Once we were late for an appointment and I was rushing to get out of the house. I grabbed his shoes and started to put them on him. “I do it,” came his disapproving declaration of independence.

“There’s no time, we’re late. I’ll do it,” was my reply as I straightened his sock.

“I do it. I do it,” came a stern warning from my toddler.

“Okay,” I told him. I prepped the left shoe and handed it to him, while he concentrated on placing his shoe, I quietly prepped the right shoe and slipped it on his other foot. My plan worked because he didn’t notice the slight of hand, as he was engrossed in getting his first shoe on. He didn’t notice, but he didn’t forget.

With shock and horror, he looked at his already shoed foot and cried, “I do it.” He started kicking at the offending shoe, “I do it.” He fumbled with the Velcro straps trying to undo them, “I do it.” Each time his voice getting more and more frustrated and angry.

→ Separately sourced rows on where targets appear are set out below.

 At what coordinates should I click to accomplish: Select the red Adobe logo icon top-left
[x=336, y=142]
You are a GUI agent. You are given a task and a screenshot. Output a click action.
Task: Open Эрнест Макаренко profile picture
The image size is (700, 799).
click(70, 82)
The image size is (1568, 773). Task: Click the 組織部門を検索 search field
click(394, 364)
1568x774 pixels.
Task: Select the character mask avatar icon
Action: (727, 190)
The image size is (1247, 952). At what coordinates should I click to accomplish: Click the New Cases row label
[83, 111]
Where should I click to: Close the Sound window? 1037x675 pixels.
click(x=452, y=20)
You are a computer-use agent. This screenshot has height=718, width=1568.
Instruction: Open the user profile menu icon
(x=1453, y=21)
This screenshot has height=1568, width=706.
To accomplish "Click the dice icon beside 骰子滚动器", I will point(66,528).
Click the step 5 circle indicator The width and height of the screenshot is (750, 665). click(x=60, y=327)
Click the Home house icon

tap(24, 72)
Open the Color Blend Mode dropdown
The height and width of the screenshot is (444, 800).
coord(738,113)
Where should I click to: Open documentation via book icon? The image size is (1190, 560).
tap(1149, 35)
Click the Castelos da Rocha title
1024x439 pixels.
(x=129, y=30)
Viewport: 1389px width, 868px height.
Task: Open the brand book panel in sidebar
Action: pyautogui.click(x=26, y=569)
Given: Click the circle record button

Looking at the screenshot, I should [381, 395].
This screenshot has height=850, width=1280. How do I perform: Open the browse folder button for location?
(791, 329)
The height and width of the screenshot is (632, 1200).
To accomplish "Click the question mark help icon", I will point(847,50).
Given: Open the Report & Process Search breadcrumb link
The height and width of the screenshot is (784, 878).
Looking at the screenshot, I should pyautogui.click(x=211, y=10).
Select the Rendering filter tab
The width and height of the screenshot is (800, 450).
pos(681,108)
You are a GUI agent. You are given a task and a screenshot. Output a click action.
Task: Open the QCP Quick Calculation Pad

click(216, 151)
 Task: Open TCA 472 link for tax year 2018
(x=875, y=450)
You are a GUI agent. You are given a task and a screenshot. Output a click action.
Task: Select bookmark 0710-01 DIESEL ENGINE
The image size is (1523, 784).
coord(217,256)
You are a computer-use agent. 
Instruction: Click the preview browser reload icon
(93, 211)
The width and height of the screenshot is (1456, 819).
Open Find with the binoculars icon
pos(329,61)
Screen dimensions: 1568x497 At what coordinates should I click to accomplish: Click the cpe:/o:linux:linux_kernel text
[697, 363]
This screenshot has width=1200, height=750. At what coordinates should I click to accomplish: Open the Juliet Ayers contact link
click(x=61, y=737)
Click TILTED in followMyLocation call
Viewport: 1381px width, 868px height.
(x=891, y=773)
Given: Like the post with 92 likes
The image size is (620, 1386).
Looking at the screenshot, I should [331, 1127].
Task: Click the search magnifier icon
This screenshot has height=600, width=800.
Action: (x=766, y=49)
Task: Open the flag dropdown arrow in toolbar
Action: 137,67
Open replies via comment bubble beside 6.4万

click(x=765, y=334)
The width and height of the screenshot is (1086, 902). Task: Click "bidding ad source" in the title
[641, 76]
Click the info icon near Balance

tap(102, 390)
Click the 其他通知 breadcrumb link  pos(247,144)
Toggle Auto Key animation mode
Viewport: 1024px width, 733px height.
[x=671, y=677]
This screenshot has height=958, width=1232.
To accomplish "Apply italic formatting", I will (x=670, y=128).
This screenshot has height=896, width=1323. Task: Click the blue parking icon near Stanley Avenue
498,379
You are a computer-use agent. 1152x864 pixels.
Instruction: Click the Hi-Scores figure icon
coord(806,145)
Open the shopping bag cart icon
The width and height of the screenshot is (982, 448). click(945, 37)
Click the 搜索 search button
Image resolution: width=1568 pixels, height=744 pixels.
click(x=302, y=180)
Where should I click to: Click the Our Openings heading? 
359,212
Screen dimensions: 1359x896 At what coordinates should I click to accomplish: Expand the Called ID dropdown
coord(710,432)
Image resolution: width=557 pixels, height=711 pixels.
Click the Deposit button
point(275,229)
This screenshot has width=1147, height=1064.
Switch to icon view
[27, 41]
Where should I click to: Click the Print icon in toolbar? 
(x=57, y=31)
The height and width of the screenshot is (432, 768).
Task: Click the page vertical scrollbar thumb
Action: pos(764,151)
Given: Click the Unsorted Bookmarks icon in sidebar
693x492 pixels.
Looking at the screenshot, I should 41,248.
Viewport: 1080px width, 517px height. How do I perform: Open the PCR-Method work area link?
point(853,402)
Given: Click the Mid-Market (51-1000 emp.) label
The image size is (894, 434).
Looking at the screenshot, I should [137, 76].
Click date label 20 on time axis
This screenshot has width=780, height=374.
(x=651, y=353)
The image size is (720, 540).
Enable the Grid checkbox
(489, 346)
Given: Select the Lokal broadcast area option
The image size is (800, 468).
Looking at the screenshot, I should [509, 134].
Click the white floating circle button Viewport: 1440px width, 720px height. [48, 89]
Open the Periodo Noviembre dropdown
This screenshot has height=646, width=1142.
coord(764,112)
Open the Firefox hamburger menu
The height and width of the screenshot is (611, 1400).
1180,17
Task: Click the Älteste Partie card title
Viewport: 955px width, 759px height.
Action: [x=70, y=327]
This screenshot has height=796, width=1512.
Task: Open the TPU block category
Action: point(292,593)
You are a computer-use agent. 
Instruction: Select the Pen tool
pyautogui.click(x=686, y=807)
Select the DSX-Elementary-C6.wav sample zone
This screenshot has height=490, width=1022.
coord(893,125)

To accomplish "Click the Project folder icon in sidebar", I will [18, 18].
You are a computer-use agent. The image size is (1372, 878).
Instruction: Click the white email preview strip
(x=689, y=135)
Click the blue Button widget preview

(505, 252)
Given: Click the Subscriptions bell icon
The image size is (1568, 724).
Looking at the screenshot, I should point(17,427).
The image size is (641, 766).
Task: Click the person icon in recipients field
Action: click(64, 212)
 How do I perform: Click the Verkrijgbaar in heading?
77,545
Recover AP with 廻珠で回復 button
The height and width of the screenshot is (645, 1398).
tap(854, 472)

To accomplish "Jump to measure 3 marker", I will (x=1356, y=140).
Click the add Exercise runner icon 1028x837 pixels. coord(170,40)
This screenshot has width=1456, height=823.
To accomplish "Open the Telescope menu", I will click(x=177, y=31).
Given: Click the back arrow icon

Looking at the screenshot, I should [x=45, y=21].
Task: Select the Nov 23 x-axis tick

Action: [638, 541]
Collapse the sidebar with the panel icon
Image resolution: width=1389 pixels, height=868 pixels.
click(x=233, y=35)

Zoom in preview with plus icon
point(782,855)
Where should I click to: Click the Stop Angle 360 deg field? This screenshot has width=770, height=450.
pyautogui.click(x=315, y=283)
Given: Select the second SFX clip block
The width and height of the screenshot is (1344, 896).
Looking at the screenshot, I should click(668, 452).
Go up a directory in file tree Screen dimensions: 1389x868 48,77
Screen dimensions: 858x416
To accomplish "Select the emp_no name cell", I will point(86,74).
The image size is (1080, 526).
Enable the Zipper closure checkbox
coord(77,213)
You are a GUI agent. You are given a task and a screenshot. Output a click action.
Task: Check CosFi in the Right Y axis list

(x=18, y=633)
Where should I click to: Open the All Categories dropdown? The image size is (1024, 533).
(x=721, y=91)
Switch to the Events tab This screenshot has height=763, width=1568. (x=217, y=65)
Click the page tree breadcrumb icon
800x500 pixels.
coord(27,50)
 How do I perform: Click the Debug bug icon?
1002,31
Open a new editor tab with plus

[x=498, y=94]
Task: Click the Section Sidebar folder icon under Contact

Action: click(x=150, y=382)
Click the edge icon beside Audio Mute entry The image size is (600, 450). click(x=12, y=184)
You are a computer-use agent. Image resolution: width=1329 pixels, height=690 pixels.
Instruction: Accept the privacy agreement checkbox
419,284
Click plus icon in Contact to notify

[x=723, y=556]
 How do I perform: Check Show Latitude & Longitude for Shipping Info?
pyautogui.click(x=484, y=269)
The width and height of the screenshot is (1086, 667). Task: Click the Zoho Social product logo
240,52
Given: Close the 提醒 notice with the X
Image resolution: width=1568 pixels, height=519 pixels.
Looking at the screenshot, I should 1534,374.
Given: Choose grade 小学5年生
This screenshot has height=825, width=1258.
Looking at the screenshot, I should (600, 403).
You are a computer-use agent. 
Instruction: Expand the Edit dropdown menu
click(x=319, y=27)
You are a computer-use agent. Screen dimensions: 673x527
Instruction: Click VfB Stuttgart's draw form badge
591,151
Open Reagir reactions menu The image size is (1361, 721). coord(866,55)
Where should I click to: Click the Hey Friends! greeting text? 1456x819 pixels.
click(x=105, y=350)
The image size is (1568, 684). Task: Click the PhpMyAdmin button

Quickly assessing the time difference between my kid having a total meltdown and letting my kid put on his own shoe and the miniscule consequences of being late, I reluctantly took off the errant shoe and handed it to him. “You do it.”

“I do it.”

Of course, we were late, which was nothing compared to the thought of the next 20 years or so. I think about when he wants to be friends with a kid I don’t like. When he explains that this History assignment isn’t that important. When he wants to drive all night with his friends to a concert on a school night. The best I will be able to do is try to manage his will to be independent, let him do it and hope for the best.